Investigation: Consider Using Object Lifecycle Management Instead of Native Upload Purging for GitLab.com

Context

Upload Purging

Problem

Upload purging as-is consumes a lot of memory and scales poorly. Fixing both of these issues would require significant development work, but as we delay in resolving this issue, outstanding uploads will continue to accrue on GitLab.com worsening the issue in terms of storage cost and in terms of an application based solution needing to deal with a large backlog.

Solution

Object Lifecycle Management rules could be used to target and delete objects related to upload purging for GitLab.com only. This approach should require much less work than altering application code and should enable most if not all the benefits of upload purging (reduced costs) and prevent a large backlog of old objects before an in-app solution can be developed.

Upload Purging Structure

All upload objects are located under an _uploads prefix within repository scoped paths

Structure
//    <root>/v2
//      -> repositories/
//        -><name>/
//          -> _uploads/<id>
//            data
//            startedat
//            hashstates/<algorithm>/<offset>
Example
└── repositories
    ├── repo-path
    │   └── _uploads
    │       ├── 60d6fc08-f969-4cd4-b9ee-2d7c749c9b67
    │       │   ├── data
    │       │   ├── hashstates
    │       │   │   └── sha256
    │       │   │       └── 0
    │       │   └── startedat
    │       └── e77ebe08-ac42-4197-ab57-41b8d0920509
    │           ├── data
    │           ├── hashstates
    │           │   └── sha256
    │           │       └── 0
    │           └── startedat

Upload purging reads the startedat file to determine the date of the upload and if it's older than the configured age parameter, the ID directory and its contents are deleted.

Given this, we should be able to replicate this behavior using the delete action when objects match an appropriate age, prefix (<root>/v2/repositories/). Because the prefix rule matches the entire prefix and does not support regular expressions, this rule will technically apply to all metadata objects. We do not use any other metadata on .com, but this will prevent us from being able to that metadata in the future for existing or new purposes.

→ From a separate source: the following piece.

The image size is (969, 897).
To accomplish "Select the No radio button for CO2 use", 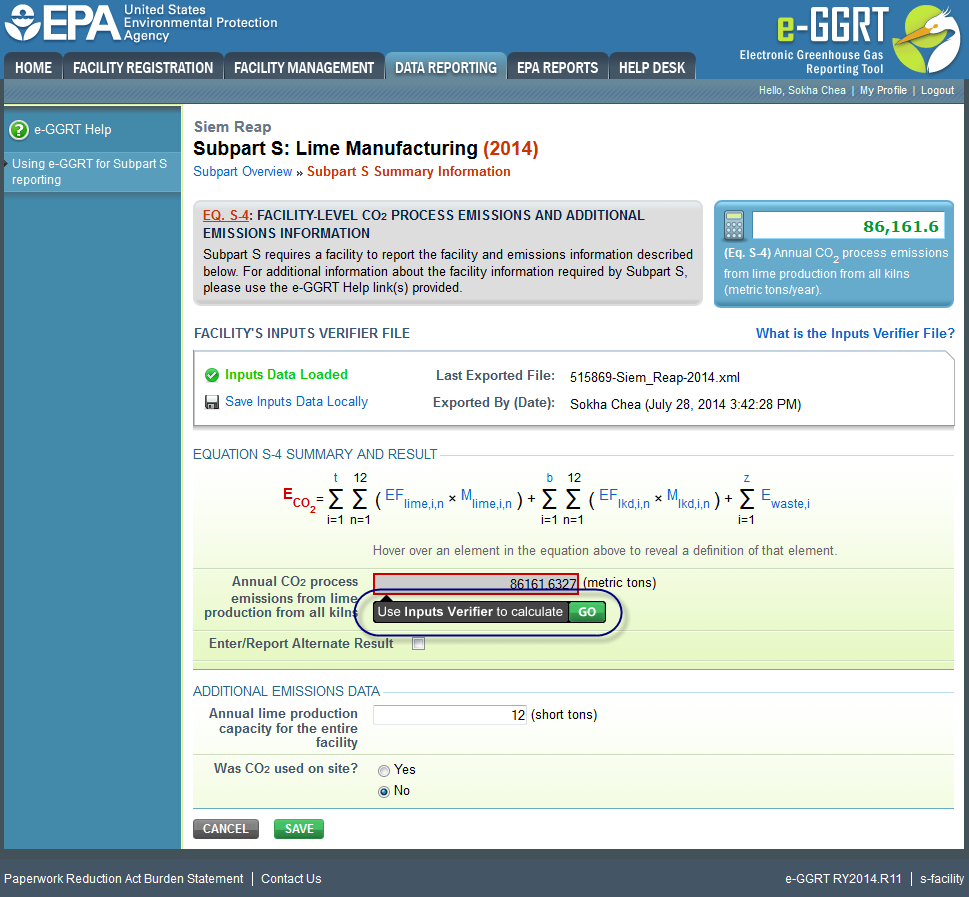I will point(384,790).
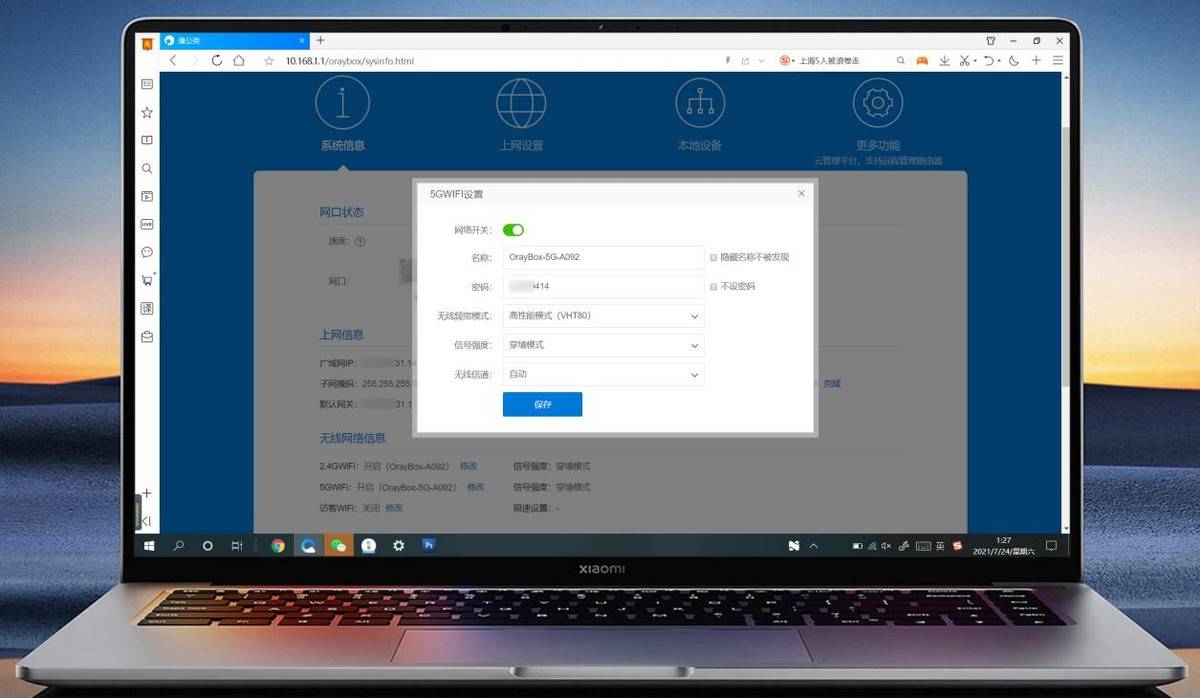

Since uploads are stored in repository scoped directories, we're also able to roll this out incrementally to a limited extent by initially starting with a few test repositories. This doesn't scale well, and we can't do something as sophisticated as a percentage based rollout, it's more control than we normally have with registry's object storage.

Advantages

  • Enabling cleaning up outstanding upload data on GitLab.com
  • Low effort

Drawbacks

  • Less visibility than an equivalent application solution would have.
  • Another process altering registry data without directly communicating with the registry, this is mitigated somewhat by the fact that these upload files are intended to be temporary.
  • If application logic changes around upload logic, we'll have to remember to consider that the object lifecycle rules are in effect.
  • Only solves the issue for GitLab.com
  • We need to match the entire metadata prefix, which means we cannot turn metadata mirroring back on — we have no plans to do this, but it's worth mentioning.
Edited by Hayley Swimelar